Exercise prompt →
Count every line below that contains "Indiana", then give that count and nothing else.

[Collected data]
★ ★ ★ ★ ★ ★ ★

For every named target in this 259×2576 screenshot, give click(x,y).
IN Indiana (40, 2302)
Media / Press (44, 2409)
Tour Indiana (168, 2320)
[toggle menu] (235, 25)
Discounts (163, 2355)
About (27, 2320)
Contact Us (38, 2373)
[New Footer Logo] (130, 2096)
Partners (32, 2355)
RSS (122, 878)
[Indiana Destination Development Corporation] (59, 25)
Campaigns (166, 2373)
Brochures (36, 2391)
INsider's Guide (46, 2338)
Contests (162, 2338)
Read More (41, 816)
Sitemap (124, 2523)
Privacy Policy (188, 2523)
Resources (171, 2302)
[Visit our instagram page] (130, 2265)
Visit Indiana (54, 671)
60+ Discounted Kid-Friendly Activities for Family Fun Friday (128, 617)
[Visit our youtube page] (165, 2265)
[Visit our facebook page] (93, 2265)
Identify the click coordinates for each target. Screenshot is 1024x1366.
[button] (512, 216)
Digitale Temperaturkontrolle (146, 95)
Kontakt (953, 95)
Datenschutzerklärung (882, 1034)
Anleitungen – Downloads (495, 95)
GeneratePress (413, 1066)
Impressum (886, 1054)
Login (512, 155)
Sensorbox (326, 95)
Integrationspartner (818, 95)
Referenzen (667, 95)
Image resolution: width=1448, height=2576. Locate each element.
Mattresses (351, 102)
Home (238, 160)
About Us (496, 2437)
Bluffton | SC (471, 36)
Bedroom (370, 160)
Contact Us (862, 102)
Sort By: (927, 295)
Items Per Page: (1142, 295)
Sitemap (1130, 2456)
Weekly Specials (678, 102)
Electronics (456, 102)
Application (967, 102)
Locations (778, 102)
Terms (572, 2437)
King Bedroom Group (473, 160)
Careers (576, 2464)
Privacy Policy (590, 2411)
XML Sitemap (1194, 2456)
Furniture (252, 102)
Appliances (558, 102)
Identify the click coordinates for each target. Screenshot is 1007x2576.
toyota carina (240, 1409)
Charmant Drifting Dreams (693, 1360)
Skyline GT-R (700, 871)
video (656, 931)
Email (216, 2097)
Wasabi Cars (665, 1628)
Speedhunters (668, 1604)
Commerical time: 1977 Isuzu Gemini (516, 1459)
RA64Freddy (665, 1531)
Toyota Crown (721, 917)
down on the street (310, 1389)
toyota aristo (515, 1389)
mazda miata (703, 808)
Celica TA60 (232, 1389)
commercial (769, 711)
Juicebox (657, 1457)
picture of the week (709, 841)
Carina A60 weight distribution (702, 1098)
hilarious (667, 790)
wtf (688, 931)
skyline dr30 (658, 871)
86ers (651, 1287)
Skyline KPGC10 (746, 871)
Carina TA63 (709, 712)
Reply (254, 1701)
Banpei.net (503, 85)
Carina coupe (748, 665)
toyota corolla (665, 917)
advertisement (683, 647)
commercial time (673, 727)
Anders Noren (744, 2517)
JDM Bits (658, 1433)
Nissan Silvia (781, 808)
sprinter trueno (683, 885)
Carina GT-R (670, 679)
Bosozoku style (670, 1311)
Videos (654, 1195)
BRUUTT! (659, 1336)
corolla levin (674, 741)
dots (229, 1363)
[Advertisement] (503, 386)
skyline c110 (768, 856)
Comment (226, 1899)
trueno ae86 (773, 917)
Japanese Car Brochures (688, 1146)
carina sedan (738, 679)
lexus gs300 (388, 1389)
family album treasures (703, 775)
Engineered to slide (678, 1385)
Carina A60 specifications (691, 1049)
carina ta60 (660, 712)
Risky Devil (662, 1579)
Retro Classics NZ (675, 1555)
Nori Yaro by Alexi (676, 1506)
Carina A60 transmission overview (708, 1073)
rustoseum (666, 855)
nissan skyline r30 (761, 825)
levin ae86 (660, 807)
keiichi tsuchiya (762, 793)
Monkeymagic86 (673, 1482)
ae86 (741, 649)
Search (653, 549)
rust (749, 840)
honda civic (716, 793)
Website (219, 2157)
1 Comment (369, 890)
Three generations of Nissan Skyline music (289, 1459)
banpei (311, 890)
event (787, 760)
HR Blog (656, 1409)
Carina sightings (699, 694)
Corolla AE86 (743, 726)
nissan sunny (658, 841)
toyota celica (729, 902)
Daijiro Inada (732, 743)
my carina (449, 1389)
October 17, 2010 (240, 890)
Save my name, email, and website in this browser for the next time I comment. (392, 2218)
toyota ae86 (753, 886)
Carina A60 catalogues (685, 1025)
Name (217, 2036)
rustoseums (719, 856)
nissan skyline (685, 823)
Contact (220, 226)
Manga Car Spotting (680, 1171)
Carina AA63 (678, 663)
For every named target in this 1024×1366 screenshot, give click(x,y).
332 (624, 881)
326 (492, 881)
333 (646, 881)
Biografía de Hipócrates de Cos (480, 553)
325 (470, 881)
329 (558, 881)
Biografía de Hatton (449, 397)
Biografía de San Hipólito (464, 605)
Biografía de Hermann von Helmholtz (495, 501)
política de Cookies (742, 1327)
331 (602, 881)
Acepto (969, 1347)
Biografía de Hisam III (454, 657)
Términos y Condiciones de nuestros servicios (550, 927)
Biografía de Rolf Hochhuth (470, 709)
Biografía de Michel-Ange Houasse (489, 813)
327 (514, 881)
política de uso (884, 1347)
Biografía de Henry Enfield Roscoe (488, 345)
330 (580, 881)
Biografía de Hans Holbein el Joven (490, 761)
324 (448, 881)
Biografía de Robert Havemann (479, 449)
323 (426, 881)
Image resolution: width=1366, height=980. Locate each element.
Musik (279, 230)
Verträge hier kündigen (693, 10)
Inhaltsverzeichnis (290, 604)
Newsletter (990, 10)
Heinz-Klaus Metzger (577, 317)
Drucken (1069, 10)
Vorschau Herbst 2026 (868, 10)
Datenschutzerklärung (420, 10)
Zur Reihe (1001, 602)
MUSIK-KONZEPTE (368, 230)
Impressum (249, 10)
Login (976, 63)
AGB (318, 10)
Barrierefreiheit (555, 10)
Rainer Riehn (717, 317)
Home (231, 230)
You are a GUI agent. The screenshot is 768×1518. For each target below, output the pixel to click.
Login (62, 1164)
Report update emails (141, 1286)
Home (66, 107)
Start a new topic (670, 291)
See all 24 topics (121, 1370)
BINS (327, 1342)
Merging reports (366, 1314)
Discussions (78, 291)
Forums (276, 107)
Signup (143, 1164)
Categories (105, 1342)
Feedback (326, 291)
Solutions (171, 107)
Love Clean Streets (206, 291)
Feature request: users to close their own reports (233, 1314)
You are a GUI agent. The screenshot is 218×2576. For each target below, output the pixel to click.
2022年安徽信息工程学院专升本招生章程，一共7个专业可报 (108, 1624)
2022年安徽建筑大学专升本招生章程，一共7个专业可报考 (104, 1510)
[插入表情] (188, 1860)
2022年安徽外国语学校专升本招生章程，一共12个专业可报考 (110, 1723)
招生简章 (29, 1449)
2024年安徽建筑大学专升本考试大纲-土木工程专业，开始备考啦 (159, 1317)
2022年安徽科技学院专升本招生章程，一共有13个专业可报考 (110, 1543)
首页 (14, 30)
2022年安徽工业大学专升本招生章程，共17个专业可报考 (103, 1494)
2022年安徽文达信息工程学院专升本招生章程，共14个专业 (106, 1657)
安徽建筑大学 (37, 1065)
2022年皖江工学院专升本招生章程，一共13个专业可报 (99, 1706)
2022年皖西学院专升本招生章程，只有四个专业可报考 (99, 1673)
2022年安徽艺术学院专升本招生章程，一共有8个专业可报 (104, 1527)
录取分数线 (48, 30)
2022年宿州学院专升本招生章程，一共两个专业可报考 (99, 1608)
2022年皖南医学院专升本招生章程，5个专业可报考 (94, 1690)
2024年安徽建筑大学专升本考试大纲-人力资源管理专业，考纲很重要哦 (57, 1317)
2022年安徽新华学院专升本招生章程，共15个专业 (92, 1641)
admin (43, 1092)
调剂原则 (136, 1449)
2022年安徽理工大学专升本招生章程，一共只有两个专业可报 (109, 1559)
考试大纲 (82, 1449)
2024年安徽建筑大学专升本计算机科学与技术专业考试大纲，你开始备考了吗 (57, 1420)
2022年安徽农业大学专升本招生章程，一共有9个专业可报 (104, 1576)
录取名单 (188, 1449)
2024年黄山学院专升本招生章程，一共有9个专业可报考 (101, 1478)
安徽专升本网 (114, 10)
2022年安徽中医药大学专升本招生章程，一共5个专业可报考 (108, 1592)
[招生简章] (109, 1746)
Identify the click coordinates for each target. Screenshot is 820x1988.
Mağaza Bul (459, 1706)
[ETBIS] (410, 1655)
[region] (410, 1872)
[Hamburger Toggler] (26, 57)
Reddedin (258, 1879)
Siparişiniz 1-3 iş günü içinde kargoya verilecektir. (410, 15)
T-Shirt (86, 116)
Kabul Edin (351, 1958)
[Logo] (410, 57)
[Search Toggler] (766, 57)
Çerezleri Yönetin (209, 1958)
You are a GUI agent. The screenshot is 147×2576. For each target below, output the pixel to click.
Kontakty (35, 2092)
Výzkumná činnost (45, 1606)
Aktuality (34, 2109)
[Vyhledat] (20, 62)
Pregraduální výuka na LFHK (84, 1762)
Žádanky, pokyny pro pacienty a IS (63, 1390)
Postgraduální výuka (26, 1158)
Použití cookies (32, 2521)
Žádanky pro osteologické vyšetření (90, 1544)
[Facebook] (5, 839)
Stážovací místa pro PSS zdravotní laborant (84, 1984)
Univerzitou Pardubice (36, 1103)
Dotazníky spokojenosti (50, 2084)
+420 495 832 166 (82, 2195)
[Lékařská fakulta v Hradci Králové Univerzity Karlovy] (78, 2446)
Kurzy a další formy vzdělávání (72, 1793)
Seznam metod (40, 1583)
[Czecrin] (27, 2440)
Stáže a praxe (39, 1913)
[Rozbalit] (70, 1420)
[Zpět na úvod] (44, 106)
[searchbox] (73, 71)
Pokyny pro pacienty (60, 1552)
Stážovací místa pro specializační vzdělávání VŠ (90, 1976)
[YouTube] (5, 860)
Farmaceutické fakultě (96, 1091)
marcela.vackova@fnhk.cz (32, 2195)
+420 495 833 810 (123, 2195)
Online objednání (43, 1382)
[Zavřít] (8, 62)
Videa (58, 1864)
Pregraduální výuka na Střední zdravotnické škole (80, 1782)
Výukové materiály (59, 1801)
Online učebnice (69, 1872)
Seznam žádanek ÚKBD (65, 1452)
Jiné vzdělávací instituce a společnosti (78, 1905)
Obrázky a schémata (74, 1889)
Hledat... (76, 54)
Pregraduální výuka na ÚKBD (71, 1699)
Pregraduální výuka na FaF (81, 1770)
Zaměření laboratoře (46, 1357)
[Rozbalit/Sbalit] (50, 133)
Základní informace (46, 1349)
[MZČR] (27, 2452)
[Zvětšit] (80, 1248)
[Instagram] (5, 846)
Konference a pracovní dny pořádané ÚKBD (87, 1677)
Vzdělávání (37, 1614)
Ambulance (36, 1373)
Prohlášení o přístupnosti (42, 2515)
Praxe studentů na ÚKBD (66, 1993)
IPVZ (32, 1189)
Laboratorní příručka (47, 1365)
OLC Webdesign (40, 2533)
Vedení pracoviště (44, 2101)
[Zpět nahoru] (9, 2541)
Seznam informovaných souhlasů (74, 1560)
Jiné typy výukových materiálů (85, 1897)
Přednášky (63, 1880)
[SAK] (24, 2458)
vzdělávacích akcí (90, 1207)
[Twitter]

★ ★ ★ ★ ★ ★ ★

Answer to the exercise →
4